## Provided text
Photo by Pedro Ribeiro Simoes |
Yet, the turnout at the demonstrations surpassed their expectations by
far. About 200,000 people went to the streets in Lisbon and another 50,000 in
Oporto where this demonstration probably was the largest since the revolution
in 1974 (keep in mind that Portugal has only 10 million inhabitants and do the
maths!). Many of the people interviewed on the street by the media said that their
situation was “just like in the song” since they still had to live at their
parent’s house, worked without income, etc.
Precariousness and class unity
The movement then made a spectacular development. It further radicalised
and outgrew the political arbitrariness that characterised the first
mobilisation. In September 2012 there was a mobilisation under the motto “Screw
the Troika! We want our lives back!” which even surpassed the first demos in
terms of numbers, when around half a million people participated in Lisbon.
The precise dynamics of this movement and its difficult legacy of
merging the street demonstrations with trade union mobilisations are not the
focus of this contribution since they have been described elsewhere (here and here). Suffice to
say that this cycle of mobilisations was characterised by a duality of protest
forms with giant street demonstrations called via the internet alternating with
general strikes that were mobilised by the unions. Activists struggled to bring
these mobilisations together – partly they were successful, but they could not really
overcome this duality. So, are we witnessing the emergence of a new subject, a precariat, as Guy Standing would argue?
Photo by Pedro Ribeiro Simoes |
Taking at face value, this analysis seems convincing. The facebook
mobilisations clearly were distinct in the sense that they primarily
articulated the lived experience of a particular group, the university graduates
whose class position, given that they are in a transitory phase of their lives,
is not clearly defined. The mobilisation was thus framed as one of a
“generation”, cutting across class boundaries and traditional political
alignments. Their demands did not mainly refer to their working experience, but
to their whole life situation, i.e. the realm of reproduction and the
difficulties they encountered when they were not working. A recurrent theme,
and probably the core of discontent, was not the quality of, but the access to work. This was a cry for a
decent future of those outside of the “zone of integration” (Castel). Thus, the
focus of these mobilisations was much less pragmatic than the horizon of
demands characteristic of trade union mobilisations. “We want our lives back” –
not only modest improvements.
Rather than interpreting the demonstrations as the emergence of a new
subject, I would argue that it is necessary to view this movement in class
terms. However, we need to have a much broader and more political understanding
of class than it has become typical for the reified “labourism” that emerged in
the second half of the 20th century. First, although the demonstrations
were framed as the movement of the young generation, they became a catalyst for
a broader discontent of the “less fortunate ones”. The youth were supported by
their families. Marching alongside university graduates there were pensioners
whose pensions had been slashed and workers who had been hit by wage cuts or
unemployment. Austerity was an assault on the broad majority of the Portuguese
population and “geração à rasca” became a catalyst for wider class anger.

## Given request A
In the records below, reproduce word for word the stretch from the line containing "The image size is (1345, 896)." through the line containing "Action: (x=572, y=464)", including both of those lines.
## Given request B
Carry the passage on the Portuguese austerity protests further, starting right after its final sentence.

## Listing
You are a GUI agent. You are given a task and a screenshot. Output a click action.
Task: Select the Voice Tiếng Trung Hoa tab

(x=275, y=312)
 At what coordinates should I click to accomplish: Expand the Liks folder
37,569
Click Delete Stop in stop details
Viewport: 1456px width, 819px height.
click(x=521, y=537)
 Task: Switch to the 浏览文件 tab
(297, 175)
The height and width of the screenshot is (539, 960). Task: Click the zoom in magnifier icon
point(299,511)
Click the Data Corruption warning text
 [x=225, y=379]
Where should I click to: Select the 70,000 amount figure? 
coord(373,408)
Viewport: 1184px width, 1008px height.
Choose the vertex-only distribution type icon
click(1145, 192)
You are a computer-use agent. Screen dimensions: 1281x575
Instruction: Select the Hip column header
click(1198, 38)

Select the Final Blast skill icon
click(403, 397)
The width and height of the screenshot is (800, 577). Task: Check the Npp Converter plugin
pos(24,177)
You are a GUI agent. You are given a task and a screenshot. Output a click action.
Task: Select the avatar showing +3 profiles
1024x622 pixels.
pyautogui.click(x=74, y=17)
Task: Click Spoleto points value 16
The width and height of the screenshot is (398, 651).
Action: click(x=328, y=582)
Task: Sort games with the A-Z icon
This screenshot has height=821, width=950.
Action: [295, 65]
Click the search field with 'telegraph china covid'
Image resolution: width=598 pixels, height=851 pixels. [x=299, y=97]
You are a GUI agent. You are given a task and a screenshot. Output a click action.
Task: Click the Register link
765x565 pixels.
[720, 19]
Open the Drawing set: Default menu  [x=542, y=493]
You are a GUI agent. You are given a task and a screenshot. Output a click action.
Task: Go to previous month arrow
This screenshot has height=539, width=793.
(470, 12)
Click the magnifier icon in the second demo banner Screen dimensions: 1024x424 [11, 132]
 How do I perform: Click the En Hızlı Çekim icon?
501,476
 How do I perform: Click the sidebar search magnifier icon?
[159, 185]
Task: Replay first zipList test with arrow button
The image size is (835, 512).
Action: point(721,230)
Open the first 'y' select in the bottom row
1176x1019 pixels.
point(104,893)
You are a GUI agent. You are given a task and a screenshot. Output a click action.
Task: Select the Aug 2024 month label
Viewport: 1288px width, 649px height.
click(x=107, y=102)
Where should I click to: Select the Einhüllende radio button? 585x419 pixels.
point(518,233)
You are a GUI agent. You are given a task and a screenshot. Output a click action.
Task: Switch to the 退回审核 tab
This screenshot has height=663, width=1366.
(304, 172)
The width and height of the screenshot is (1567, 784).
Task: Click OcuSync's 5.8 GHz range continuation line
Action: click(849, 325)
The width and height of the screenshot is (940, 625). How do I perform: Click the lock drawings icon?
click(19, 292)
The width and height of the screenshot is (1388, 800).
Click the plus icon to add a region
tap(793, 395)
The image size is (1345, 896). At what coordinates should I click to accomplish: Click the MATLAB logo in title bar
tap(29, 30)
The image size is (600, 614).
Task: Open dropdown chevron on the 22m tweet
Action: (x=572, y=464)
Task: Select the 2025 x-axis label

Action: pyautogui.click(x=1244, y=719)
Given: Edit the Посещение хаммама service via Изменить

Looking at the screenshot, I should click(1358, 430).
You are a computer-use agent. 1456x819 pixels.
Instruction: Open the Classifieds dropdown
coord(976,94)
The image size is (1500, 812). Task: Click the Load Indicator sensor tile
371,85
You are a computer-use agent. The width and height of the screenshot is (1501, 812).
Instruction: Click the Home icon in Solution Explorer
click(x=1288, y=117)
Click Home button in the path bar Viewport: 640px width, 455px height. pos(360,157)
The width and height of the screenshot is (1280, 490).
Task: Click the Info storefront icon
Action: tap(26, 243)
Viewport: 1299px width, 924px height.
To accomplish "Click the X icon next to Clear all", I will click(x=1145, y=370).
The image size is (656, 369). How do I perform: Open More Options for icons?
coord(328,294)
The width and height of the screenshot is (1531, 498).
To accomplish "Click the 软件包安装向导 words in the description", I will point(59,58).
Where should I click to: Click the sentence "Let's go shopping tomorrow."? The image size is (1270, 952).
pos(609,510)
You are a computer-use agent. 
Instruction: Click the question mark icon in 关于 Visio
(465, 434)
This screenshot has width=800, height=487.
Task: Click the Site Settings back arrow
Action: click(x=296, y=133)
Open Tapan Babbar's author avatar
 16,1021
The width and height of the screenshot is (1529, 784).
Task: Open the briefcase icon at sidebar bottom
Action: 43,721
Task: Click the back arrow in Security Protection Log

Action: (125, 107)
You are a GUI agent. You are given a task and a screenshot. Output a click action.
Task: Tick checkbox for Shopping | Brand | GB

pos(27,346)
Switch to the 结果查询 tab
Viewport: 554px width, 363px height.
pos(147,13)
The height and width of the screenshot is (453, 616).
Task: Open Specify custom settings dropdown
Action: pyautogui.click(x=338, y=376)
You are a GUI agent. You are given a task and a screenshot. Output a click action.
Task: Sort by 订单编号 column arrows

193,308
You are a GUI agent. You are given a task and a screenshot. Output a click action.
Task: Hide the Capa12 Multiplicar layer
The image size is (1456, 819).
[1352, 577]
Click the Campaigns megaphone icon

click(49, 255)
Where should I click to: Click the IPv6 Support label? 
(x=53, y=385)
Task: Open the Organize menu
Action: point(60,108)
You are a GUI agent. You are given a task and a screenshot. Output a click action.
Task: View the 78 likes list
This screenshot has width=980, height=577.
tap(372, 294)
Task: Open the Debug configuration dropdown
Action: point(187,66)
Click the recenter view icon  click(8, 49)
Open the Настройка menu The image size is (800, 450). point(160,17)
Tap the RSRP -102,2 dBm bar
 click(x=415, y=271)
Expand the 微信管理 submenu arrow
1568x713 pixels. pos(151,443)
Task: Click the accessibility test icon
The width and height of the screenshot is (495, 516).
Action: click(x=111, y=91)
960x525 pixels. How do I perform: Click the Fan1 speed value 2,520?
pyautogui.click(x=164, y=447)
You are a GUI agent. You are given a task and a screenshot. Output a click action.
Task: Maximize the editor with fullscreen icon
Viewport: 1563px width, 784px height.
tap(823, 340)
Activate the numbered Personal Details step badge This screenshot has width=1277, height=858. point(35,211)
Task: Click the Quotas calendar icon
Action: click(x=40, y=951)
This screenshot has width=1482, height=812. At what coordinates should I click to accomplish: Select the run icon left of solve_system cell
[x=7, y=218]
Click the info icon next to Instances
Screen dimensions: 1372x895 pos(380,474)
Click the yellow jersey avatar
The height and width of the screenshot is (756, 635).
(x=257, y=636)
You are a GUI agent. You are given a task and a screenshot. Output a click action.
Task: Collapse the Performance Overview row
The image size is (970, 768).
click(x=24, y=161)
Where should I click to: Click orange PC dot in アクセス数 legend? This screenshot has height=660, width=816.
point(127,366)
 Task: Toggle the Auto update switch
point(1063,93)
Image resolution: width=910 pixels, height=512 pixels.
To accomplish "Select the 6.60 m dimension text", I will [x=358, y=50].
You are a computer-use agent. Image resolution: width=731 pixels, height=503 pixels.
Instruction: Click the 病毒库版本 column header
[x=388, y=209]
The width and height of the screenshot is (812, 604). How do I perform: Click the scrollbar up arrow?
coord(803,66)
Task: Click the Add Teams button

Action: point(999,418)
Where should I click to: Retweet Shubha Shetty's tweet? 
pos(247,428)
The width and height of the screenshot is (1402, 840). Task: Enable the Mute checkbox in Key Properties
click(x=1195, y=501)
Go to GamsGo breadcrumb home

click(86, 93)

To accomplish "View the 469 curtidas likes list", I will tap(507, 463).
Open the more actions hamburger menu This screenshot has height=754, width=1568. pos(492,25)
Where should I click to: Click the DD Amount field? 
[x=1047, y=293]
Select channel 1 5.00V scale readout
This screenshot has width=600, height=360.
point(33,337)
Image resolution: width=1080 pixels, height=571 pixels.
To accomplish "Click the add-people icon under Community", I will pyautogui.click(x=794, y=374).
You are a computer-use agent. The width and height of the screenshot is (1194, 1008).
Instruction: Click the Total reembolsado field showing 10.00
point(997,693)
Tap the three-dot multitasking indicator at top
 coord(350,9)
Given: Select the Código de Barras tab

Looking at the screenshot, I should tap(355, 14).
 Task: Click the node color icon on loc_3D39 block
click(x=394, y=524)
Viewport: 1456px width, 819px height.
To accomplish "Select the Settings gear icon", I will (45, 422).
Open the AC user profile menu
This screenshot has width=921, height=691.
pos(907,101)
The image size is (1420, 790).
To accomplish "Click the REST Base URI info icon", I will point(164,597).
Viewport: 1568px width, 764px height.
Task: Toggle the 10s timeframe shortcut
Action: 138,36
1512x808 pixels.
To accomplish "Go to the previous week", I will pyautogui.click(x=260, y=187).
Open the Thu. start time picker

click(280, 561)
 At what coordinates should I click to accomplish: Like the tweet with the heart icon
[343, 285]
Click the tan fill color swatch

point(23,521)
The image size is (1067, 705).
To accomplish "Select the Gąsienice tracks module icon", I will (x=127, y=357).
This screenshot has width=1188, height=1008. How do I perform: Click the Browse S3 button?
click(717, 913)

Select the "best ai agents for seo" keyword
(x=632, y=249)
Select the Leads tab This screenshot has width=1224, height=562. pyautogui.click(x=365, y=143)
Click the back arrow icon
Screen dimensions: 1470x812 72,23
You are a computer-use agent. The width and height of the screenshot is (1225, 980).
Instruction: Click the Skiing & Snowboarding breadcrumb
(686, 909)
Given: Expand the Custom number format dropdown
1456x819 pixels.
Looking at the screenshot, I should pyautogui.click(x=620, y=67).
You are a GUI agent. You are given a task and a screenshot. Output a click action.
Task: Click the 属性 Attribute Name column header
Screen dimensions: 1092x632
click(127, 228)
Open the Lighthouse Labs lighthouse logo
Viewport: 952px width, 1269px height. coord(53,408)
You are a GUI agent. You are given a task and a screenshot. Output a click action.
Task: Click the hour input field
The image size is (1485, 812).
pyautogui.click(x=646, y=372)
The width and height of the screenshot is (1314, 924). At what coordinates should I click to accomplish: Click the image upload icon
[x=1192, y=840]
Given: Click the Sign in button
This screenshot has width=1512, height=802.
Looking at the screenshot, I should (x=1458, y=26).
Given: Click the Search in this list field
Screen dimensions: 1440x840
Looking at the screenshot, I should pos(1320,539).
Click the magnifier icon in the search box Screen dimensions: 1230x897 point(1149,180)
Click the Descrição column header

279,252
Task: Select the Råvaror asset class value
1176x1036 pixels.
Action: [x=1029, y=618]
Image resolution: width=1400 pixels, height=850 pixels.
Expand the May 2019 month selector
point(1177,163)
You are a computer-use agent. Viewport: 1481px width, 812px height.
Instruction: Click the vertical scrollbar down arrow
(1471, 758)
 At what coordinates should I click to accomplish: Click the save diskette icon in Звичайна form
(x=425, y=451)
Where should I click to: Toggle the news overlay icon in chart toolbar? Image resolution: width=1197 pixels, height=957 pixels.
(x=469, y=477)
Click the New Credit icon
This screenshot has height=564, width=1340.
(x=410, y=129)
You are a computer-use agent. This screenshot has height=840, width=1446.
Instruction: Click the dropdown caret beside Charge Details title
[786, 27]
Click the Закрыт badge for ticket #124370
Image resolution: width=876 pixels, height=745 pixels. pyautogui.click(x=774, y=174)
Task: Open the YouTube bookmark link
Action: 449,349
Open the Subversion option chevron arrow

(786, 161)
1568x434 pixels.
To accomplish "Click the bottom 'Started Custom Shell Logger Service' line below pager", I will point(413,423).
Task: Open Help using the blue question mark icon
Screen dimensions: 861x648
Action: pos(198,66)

## Reply A
The image size is (1345, 896). At what coordinates should I click to accomplish: Click the MATLAB logo in title bar
tap(29, 30)
The image size is (600, 614).
Task: Open dropdown chevron on the 22m tweet
Action: (x=572, y=464)

## Reply B
Reproductive relationships were vital: everyone knew one or several people
within their families who were affected.
Photo by Pedro Ribeiro Simoes |
Second, we need a wider notion of class than the one centred around the
industrial working class. The expansion of higher education was particularly
rapid in semi-peripheral countries like Portugal. The education system pulled
young people from rural backwardness and from working class families into
universities, because modern capitalism required an academically-trained
workforce. It would be mistaken to interpret university students as “middle
class” just because they are not working yet or are excluded from doing so. And
the times where an academic degree served as a guarantee for a higher income
and a privileged social position are over.
Third, the mobilisations were not only, but to a very strong degree,
about relations at work. They addressed the working realities of graduates who
faced a new reality of unstable, precarious work. This ran counter to the
promises given during the 1980s and 1990s, when the Portuguese economy seemed
to catch up in terms of wealth creation. Their experience represents a new
class reality and, to add insult to injury, the broken promises of social
upward mobility.
So is this just the same as the old working class movement? Of course
not, and in this sense Standing’s analysis is useful. There are new
subjectivities and experiences within and without work to which the traditional
organisations of the working class are finding it difficult to relate. Since trade
unionism relied more on institutional power than on renewing organisational
power for quite some time, it has failed to represent the working class in its
entirety, i.e. it has failed to organise newly emerging segments of the working
class. Moreover, the systems of industrial relations by and large confine trade
unions to act around economic issues, a tendency labelled as “labourism”. The
political issues around the lived experience of the working class do not find
an addressee – especially since social liberalism has captured social
democratic parties (Sanders and Corbyn being the possible exceptions). What
we’re left with is atomisation and a heterogeneity that is an expression of the
political defensiveness of working
class interests amidst structural change on the one hand, and an increasingly
diverse set of working experiences on the other. The debates about new
subjectivities help to sense those experiences that are different from the
clichéd notions of labourism and the new subjectivities that are involved.
Photo by Pedro Ribeiro Simoes |
But was class ever that monolithic? This is what the imaginary about the
Fordist factory and the collective memory about a politicised and united
workers’ movement in the 20th century makes us believe. The case is
often made that class today is more complex and diverse than it was than, say,
100 years ago, although the evidence about this is far from clear. After all,
the working class historically consisted not only of miners, auto workers or
dockers with a collective work experience and a strong work identity. It also
contained domestic workers, employees in small offices and workshops and
workers in insecure employment relations. Precarity, especially concerning
female workers, already existed before the strong regulation of working
conditions under Fordism became the norm.
Class unity thus never arose organically from the working situation. It
was always an act of mediating diverse work experiences and subjectivities.
Collective identities and imaginaries evolved over the course of decades of
social conflict as E.P. Thompson has shown. It was always a process that
involved political organisations and it was never limited to work experience in
the strict sense, but addressed the entire life situation of the working class.
The limits of class unity therefore to a large degree lie in the limits of
“labourism” to forge class unity in a broader sense. Such a task is far from
easy and riddled with contradictions – but so it always was historically.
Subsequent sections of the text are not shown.